Victoria Grace Walden is a teaching fellow at the University of Sussex. Her research specialisms are Holocaust and genocide non-fiction and animated films, digital memory in museums, and film-philosophy. Her most recent book Cinematic Intermedialities and Contemporary Holocaust Memory was released earlier this year. She is currently developing an e-book edited collection and online platform entitled The Memorial Museum in the Digital Age. She has worked for the Holocaust Educational Trust, the IHRA, and volunteered for the Wiener Library and Jewish Museum, London.

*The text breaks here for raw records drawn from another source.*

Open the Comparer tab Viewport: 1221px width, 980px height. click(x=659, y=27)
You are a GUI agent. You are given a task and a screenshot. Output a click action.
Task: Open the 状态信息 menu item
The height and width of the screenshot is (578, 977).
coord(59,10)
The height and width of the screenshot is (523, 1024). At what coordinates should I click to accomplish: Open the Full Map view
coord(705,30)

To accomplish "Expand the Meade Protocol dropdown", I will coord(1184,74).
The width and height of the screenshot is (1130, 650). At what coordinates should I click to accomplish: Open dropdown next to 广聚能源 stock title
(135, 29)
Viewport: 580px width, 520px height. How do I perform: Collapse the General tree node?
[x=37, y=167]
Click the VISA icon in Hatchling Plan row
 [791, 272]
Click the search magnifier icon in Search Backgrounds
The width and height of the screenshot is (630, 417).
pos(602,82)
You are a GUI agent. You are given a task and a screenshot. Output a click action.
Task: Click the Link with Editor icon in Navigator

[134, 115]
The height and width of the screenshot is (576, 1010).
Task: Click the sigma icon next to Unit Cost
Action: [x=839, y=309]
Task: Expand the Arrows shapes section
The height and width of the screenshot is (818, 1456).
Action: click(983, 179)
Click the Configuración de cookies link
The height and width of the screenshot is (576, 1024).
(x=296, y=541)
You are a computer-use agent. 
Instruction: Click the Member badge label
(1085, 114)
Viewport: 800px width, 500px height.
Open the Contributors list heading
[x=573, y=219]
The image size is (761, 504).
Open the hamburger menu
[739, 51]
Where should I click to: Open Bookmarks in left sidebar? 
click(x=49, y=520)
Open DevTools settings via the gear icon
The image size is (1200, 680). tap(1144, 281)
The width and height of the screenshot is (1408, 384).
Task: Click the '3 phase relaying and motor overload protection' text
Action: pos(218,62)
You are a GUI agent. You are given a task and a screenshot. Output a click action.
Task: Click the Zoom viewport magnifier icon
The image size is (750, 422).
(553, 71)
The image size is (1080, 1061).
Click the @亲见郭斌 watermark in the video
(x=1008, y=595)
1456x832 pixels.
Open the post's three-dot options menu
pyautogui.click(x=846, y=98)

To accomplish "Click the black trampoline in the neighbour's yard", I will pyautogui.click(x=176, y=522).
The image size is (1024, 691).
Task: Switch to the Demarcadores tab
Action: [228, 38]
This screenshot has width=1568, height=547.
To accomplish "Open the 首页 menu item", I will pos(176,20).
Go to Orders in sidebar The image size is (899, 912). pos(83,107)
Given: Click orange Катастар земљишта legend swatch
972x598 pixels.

'Debunking Digital Myths: Holocaust Memory for the Future'
Abstract of presentation for Holocaust Studies in the Digital Age. What’s New? on 2 July 2019
When we think of the digital, there are a list of words that come to mind: ‘virtuality’, ‘immateriality’, ‘digital natives’, ‘interactivity’, ‘immersion’ and ‘distraction’. In this talk, I want to interrogate these ideas to propose potential ways in which the digital can be used in productive ways to encourage Holocaust memory. I will consider both digital and physical examples of virtual memory, consider the ways the digital might enable us to confront problems related to objects standing in for a past characterised by loss, review the assumption that young people are more advanced in their knowledge of the digital than us, explore how interactivity and immersion are not specific to the digital only, and look at more positive ways of thinking about the digital beyond discourses of distraction.